Extend the article below on Dr. Osotimehin's keynote address at the Africa Conference on Sexual Health and Rights, picking up after its last sentence.

• _Page extract_:
*** Begin section ***
Protect young girls from sexual exploitation - Osotimehin
The Executive Director of the United Nations Populations Fund (UNFPA), Dr Babatunde Osotimehin, has advised older men to help protect young girls rather than use them to satisfy their sexual pleasure.
According to him, the largest number of young people living with new HIV infections in the world today was among adolescent African girls.
He, however, said there was no corresponding high prevalence rates among young African boys, saying, “Men like us, old men are doing it. So we have to stop it, we have to protect the young adolescent girl from old men and it is something that must happen and must happen now.”
Dr Osotimehin, who is a physician and public health expert, gave the advice when he delivered the keynote address at the opening of the seventh Africa Conference on Sexual Health and Rights (ACSHR) last Wednesday in Accra.
The conference
The three-day event is being held under the distinguished patronage of the First Lady of the Republic of Ghana and President of the African First Ladies Against HIV & AIDS (OAFLA), Dr Nana Lordina Mahama.
Curious Minds, a youth-led organisation, coordinated the conference on the theme: ‘Realising Demographic Dividend in Africa: The Critical Importance of Adolescents and Youth Sexual and Reproductive Health and Rights’.
Invest in the youth
Dr Osotimehin said out of Africa’s population of about one billion, about 50 to 60 per cent of the people were under the age of 30.
That, he said, implied that the greatest assets in Africa were young people and as such there was the urgent need to do more for the youth “if they are going to participate actively in economic development.”
*** End section ***
• _Data for review_:
*** Begin section ***
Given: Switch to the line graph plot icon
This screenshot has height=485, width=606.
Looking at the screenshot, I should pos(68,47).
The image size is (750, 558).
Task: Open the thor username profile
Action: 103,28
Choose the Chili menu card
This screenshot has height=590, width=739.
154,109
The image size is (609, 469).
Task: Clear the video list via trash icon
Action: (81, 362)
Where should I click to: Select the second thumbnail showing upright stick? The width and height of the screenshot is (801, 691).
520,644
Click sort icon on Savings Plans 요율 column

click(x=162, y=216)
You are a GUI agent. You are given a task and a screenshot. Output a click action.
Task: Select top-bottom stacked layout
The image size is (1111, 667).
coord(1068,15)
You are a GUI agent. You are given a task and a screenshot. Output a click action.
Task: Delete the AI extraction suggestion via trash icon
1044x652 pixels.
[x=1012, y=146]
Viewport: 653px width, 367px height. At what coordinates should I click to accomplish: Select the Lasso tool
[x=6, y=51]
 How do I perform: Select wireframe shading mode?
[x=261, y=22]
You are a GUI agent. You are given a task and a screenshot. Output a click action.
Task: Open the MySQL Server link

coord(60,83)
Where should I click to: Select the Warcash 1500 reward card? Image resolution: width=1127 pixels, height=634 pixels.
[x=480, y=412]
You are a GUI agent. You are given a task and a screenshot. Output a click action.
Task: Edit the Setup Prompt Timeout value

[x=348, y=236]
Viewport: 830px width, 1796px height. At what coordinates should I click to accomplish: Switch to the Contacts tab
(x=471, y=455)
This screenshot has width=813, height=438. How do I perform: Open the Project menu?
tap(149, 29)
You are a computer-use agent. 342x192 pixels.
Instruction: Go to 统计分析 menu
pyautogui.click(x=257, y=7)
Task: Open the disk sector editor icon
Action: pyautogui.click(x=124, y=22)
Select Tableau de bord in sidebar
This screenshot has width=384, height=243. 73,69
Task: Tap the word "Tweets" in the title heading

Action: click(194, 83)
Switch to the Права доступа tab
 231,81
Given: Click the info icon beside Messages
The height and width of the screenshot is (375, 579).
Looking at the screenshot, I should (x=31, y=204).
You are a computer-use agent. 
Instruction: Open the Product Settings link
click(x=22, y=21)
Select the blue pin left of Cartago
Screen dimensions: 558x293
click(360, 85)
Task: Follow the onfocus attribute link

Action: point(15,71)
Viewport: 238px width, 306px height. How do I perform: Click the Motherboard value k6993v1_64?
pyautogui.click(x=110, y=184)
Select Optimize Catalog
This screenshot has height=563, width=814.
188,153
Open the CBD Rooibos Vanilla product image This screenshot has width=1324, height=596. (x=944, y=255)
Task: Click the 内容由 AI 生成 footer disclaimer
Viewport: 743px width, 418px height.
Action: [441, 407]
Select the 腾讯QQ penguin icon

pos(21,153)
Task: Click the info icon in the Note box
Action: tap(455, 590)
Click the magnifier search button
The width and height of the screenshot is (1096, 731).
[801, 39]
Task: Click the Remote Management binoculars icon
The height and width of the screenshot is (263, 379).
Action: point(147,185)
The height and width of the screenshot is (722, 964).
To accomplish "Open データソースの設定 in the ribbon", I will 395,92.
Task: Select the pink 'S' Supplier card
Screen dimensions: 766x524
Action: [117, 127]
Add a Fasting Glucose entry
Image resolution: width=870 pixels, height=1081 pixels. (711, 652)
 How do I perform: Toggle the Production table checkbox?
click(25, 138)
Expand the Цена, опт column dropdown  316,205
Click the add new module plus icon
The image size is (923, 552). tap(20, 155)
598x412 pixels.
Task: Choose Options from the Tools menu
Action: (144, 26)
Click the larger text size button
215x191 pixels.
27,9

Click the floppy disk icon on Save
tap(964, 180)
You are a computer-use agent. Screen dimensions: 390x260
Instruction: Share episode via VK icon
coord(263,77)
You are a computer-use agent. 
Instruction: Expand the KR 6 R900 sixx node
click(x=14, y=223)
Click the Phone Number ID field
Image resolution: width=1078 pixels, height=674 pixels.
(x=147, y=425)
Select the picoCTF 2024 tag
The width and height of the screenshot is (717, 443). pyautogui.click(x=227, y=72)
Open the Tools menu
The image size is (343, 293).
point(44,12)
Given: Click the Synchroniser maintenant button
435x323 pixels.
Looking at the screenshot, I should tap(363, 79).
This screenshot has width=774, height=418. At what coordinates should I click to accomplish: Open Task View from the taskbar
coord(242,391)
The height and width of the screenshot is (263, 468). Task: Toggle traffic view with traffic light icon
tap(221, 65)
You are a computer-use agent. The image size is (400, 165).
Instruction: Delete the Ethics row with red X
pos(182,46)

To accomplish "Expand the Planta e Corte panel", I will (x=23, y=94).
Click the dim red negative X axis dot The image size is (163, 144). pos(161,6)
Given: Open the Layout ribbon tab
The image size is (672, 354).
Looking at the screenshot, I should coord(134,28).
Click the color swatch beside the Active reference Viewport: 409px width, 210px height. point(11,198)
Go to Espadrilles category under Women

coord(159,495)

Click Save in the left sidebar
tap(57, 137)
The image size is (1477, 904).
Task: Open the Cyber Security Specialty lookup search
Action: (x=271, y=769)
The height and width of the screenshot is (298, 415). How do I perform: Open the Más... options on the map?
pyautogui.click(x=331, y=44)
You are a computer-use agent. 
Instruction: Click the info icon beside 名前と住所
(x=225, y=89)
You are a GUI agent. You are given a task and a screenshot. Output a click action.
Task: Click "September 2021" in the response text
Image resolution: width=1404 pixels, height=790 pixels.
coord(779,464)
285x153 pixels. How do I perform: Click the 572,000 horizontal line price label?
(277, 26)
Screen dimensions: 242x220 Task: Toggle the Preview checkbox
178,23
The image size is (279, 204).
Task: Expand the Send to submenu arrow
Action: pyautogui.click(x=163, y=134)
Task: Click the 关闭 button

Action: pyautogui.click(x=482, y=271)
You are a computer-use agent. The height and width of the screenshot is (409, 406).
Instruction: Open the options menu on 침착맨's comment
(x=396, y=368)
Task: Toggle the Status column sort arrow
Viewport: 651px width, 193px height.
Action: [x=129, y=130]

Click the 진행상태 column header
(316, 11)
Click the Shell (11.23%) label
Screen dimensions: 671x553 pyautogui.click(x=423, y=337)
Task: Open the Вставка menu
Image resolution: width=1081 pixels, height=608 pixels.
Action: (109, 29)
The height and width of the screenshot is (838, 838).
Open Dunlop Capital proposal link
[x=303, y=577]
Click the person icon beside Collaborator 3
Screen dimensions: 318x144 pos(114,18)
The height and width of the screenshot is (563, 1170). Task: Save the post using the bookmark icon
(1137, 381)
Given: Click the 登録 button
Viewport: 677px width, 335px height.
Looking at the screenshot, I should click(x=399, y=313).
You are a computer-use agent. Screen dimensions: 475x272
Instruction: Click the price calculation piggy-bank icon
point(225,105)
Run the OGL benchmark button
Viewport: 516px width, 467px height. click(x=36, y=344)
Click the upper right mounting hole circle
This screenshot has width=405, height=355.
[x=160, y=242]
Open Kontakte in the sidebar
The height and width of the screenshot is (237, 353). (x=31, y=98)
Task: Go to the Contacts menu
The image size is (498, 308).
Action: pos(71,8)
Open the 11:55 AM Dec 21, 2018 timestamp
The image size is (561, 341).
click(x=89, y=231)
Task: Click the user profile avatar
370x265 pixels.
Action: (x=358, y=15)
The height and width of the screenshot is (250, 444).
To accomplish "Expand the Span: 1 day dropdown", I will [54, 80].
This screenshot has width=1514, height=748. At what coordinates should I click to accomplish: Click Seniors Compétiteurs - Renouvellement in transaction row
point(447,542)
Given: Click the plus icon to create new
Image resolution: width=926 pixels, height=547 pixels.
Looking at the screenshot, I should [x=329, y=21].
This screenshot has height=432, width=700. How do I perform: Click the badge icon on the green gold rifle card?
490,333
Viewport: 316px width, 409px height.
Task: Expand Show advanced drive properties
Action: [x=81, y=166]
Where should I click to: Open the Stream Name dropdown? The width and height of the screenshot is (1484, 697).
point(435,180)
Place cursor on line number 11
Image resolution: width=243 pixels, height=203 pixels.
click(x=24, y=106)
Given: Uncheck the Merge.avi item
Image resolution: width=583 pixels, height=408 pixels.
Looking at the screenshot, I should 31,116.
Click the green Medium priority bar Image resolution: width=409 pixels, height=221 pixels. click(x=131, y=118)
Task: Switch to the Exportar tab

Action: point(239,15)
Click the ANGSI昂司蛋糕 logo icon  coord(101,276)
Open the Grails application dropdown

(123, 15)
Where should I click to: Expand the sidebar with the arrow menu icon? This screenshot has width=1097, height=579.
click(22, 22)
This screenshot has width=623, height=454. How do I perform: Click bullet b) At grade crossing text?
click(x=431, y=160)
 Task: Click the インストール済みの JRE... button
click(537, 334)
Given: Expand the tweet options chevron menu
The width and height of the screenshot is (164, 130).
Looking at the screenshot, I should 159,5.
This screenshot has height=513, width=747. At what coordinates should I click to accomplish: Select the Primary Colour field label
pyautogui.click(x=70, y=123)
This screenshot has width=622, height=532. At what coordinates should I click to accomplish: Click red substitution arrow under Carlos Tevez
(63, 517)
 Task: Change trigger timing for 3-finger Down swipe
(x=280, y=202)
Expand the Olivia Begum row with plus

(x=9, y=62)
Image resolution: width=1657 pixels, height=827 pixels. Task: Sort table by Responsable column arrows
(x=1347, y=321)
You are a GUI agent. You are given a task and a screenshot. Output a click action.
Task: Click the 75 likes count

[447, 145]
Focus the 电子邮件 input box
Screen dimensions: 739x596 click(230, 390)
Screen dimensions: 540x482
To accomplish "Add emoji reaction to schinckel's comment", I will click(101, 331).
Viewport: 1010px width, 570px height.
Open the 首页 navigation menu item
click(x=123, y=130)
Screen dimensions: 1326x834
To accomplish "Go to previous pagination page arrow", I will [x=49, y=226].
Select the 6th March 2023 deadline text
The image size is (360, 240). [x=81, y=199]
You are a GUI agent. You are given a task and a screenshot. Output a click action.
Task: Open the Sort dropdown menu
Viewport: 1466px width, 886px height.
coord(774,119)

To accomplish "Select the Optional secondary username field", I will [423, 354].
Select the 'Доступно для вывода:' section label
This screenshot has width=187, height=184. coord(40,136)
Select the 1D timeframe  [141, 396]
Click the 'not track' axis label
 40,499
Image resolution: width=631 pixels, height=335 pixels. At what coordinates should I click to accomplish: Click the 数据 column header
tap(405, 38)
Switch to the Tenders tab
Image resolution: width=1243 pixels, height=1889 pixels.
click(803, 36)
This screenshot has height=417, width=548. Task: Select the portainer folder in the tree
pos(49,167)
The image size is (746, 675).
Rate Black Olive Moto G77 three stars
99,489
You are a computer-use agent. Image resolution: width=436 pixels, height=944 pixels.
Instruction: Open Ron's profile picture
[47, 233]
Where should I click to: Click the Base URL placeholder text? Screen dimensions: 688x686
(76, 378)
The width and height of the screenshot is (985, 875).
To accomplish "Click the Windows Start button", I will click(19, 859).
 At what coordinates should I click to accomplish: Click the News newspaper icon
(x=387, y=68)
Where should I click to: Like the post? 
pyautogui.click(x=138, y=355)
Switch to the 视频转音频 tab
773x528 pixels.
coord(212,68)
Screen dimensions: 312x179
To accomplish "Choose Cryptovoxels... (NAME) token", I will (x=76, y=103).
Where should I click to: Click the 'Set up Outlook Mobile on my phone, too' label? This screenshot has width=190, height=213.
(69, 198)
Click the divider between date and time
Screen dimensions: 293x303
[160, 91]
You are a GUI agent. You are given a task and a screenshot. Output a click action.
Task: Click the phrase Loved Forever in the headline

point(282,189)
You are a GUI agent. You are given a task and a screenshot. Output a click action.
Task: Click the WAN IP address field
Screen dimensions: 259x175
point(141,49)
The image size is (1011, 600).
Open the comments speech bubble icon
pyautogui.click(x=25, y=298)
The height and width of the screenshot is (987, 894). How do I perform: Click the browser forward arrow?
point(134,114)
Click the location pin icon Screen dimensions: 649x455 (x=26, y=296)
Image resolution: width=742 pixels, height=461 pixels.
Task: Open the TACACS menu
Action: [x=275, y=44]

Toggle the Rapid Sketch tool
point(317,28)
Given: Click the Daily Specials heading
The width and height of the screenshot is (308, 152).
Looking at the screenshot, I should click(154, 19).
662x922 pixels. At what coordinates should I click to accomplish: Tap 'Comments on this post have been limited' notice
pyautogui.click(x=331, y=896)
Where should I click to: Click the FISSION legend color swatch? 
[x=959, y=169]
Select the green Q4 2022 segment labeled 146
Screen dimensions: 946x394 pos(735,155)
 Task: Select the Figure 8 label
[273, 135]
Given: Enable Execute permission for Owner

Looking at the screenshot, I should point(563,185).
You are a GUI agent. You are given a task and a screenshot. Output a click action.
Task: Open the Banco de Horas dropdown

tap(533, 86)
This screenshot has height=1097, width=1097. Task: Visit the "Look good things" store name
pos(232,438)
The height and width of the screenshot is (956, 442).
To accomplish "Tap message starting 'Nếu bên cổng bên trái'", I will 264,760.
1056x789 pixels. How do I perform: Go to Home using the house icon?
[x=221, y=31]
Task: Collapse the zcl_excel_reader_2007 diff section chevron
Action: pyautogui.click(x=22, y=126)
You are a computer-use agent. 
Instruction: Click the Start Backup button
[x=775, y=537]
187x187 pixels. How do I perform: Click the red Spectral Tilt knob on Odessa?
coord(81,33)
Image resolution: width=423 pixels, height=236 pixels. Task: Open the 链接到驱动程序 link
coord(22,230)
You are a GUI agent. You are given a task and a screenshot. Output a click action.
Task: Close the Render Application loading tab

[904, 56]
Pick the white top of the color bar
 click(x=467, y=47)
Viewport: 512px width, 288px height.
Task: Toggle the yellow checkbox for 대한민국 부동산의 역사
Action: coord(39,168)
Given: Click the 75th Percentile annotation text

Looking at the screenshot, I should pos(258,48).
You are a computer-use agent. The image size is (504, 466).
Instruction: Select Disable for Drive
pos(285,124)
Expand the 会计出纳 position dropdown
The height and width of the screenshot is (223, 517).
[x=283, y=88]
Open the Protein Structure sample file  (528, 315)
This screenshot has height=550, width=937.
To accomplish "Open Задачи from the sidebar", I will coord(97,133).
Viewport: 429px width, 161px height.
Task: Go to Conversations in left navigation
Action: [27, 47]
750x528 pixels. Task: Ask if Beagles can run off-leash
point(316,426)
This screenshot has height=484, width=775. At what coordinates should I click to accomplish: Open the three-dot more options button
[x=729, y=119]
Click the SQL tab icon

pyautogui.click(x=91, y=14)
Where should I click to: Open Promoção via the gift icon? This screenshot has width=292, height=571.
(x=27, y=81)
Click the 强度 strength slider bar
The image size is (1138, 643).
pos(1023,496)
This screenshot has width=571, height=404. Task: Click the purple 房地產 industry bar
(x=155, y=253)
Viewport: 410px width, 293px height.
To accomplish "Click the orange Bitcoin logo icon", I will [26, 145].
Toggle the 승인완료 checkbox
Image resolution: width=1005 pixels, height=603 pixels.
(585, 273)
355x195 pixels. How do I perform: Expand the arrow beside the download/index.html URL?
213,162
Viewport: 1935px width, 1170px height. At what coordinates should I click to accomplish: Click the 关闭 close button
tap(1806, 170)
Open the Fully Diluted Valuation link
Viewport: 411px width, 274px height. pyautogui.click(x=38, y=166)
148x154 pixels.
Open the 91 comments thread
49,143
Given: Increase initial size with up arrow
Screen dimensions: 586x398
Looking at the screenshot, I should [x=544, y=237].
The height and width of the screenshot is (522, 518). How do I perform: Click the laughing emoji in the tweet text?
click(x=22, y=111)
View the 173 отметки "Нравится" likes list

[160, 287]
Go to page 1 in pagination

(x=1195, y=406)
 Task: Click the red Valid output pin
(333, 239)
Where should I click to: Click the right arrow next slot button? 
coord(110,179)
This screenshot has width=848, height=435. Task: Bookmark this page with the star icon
*** End section ***
• _Output of the exercise_:
He also reinforced the importance of investing in the health of people, particularly women and girls, in the areas of their sexual reproductive health, their capacities and capabilities, in the expansion of their opportunities to realise their full potential and to achieve sustainable development.
Invest in education
Dr Osotimehin also called for the needed educational infrastructure that would provide an opportunity for the youth to be thought and listened to.
“When they speak they don’t speak my language, they don’t speak your language, so we should never pretend that we know what they want, we must listen to them, allow them to put their own thoughts together.”
“We must also give them the opportunity to do what they have to do. They will fail but it’s only in failure that they learn. We should never restrict them and it is important that Africa must give that opportunity to young people”, he added.
For otherwise healthy reproductive young people, Dr Osotimehin said the greatest need was to offer them sexual reproductive care and preventive services needed to avoid unwanted pregnancies, sexually transmitted diseases, HIV or if pregnant, the terrifying spectacle of an illegal abortion or living with their babies without medical care.
Engage women and girls
Speaking on behalf of women representatives at the conference, Madam Catherine Nyambura, a young African feminist and the Deputy Director of Dandelion Kenya, said policies, practice and programmatic actions towards the realisation of the demographic dividend in the Sustainable Development Goals (SDGs) era, must take cognizance of the fact that inclusion and empowerment of young women and girls had been unacceptably slow.
In that regard, she said governments, organisations, multi-lateral agencies and other institutions must provide the spaces, opportunities and resources to enable women and young girls to make their contribution.
“Engaging young women and girls should be done meaningfully, recognising our diversity, unique insights and capabilities”, she said.
Policy formation
“We envision an Africa where outcomes of evidence-based research guides policy formation and programming for sexual health and rights, an Africa where governments enable access to factors of production recognising and addressing the gendered barriers to accessing land, technology, capital and labour that lock young women and girls out of the regional trade agenda”, she added.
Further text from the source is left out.